Compared with other types of adsorbents, solid adsorbents prepared from amine-modified porous materials have good industrial application prospects. The current problem is that the adsorption capacity is low, and its cycle stability is poor. In this paper, LS support was synthesized using poly(ethylene oxide)-poly(propylene oxide)-poly(ethylene oxide) (P123) as a template and sodium silicate (Na2SiO3) as the silicon source via the partitioned collaborative self-assembly process (PCSA) and then compared to three other materials prepared by the traditional method (TS, SS, and SBA-15). CO2 solid adsorbents were prepared by loading tetraethylenepentamine (TEPA).

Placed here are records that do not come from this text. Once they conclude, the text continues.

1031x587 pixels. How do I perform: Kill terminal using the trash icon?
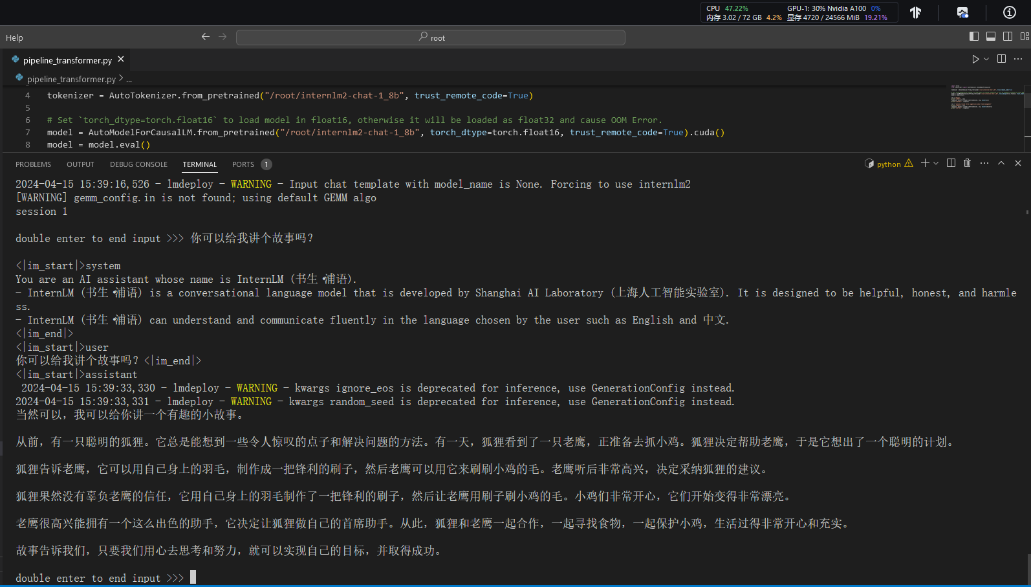click(x=967, y=163)
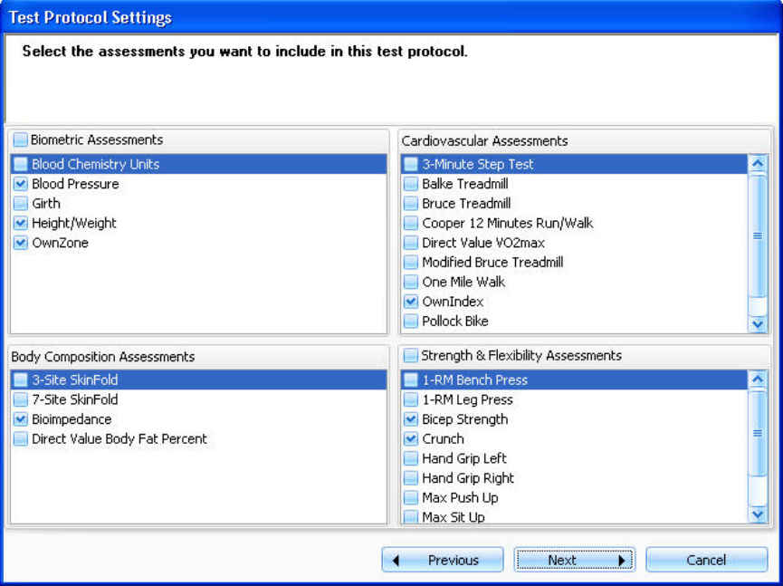783x586 pixels.
Task: Proceed with the Next button
Action: pyautogui.click(x=574, y=560)
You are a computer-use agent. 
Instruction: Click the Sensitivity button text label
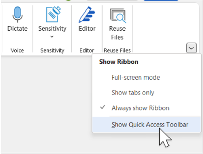tap(52, 29)
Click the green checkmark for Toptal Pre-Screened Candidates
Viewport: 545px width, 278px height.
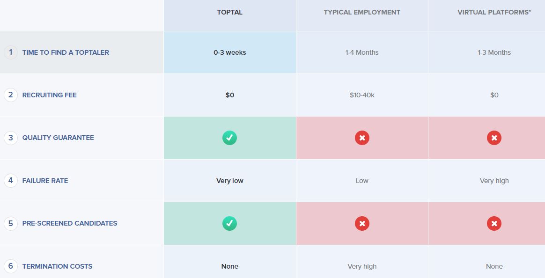click(230, 223)
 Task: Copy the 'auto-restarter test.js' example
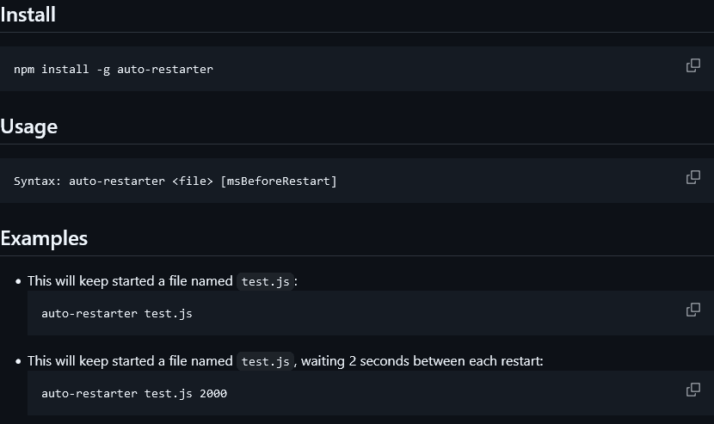[x=693, y=310]

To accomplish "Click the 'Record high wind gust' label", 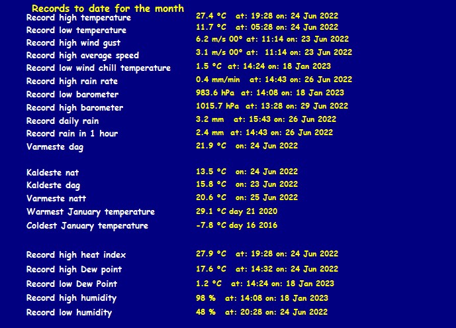I will 74,42.
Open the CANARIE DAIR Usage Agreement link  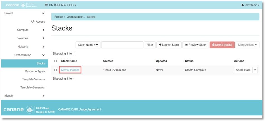pos(79,109)
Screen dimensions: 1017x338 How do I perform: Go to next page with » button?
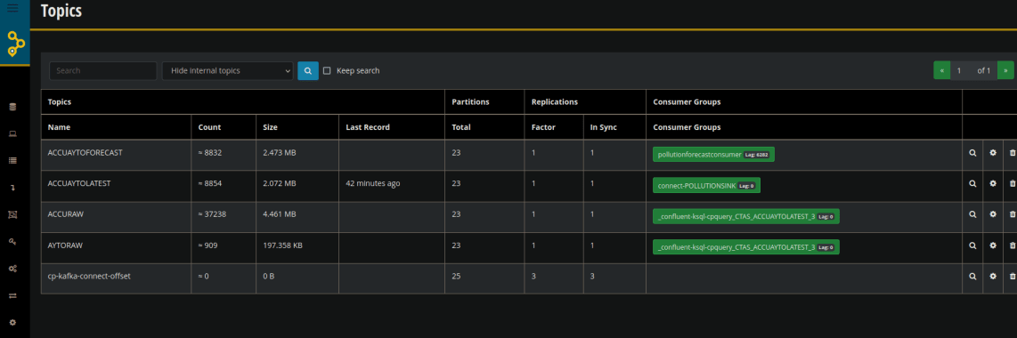click(1005, 70)
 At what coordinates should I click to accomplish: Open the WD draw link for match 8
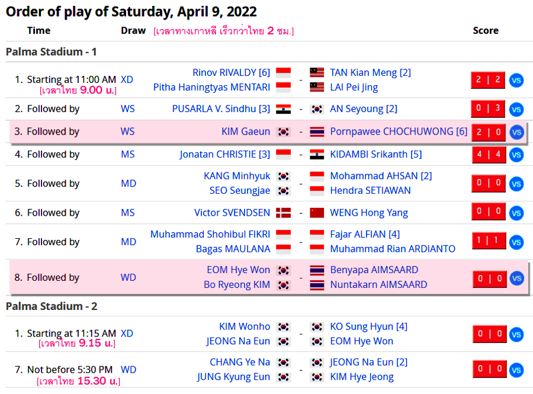(x=128, y=277)
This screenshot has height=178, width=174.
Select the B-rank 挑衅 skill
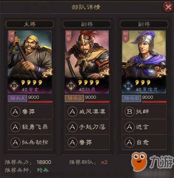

The structure and performance of the samples were investigated using N2 adsorption and desorption, XRD, TEM, TG, SEM, and in-situ FTIR. Compared with the supports prepared by the traditional method, the LS prepared by the PCSA method has a larger pore size. When loaded with the same mass fraction of TEPA, LS has a higher real loading of TEPA and a better CO2 capture performance. The effect of adsorption temperature and amine loading on the CO2 capture performance of the adsorbent was studied. In a mixed gas (N2/CO2 = 85/15) at 90 °C, the maximum CO2 adsorption capacity of LS-TEPA70% reached 5.59 mmol/g. Furthermore, after 10 cycles of adsorption–desorption, the adsorption capacity of LS-TEPA70% was still as high as 4.87 mmol/g, which satisfies the requirements of industrial application. According to the results of in-situ infrared diffuse reflection of the CO2 adsorption process, the TEPA loading mechanism was obtained. By analyzing the relationship between the changes in the strength of the functional groups during the reaction, a CO2 adsorption mechanism with active sites was proposed. Under anhydrous conditions, CO2 first combines with RNH2 or R1R2NH, forming zwitterions. Next, the zwitterion was deprotonated, eventually forming protonated products and carbamate. This study provides a rapid method for the synthesis of large mesoporous materials and high-efficiency carbon dioxide adsorbents.